Exercise is one of the best ways to relieve pain in your knees, back, hips, and more. But if you overdo it, your muscles will pay the price for days afterwards, or worse, you'll wind up injuring yourself.

Expectation: Six pack abs. Reality: It's not worth it.

gif of singer Usher lifting his shirt to show off his absWe can't all have abs like UsherGiphy

Ah yes, the Holy Grail of fitness for men: The elusive six pack. You could easily argue that men care more about abs than women (let's just not restart the dadbod discourse again, please), but whether the pursuit is misguided or not, almost every man who steps foot in a gym has at least dared to dream that one day they might acquire rock hard abs.

Guys in the thread showed up to tell us that, sadly, it probably won't happen just because you work out hard.

"[The reality is] I’m just sorta in shape bc I don’t watch my diet… you can tell I have a physique, I can lift heavy, and have endurance, but there’s some chub," one commenter admitted.

Six pack abs require either terrific genes, extreme discipline, or a combination of both. And the guys who have put in extraordinary effort in the gym and the kitchen to get there are here to tell us it's probably not worth the hassle.

"As someone who's gone down to about 10% to get abs. Don't. It's genuinely not worth it. I sit at around 15% which for me doesn't show ab definition, and I'm so much happier than I was with abs," one guy says.

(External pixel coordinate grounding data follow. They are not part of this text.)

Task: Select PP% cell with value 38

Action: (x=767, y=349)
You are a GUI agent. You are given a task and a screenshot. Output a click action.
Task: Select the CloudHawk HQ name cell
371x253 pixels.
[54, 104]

Expectation: Feeling better physically. Reality: Feeling better mentally.

By now, we've learned that expectations of working out don't always match reality. It's not likely that you'll completely transform your body (at least not quickly), become perfectly happy with how you look in the mirror, and have women throwing themselves at you. But that's not to say that fitness isn't a goal worth pursuing. Sometimes, the most positive effects aren't the ones you see, but the ones you feel.

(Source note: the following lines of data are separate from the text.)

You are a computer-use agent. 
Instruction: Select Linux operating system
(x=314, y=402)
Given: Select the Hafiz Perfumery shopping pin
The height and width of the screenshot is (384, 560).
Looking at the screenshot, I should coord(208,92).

"One of the things I did not expect was being able to deal with my mental health, but it was a pleasant surprise to find out how much it helped me counter my depression," one man commented.

"Regular, strenuous physical activity is the thing that made the most dramatic difference in my mental wellbeing. My new girlfriend has these motivational memes everywhere, and one of them says 'Sweat is magic. Cover yourself in it daily and watch your dreams come true.' Dammit if that isn't the most truth I've learned in the last few years," added another.

The men's self-improvement industry has sold us a lot of fairly toxic ideas. It tells us to chase big muscles, six pack abs, and adoration from women in the gym, and that these things will ultimately bring us peace and happiness. Most guys who have been down this road have found out that that's simply not true.

However, getting and staying active does have a ton of benefits if you get into it for the right reasons. It can improve longevity, boost your mood and confidence, help you sleep better, and more. You may not become a Casanova with the ladies, but the guy spotting you on the bench press or complimenting your shoulders might just become a new best friend, something men desperately need more of.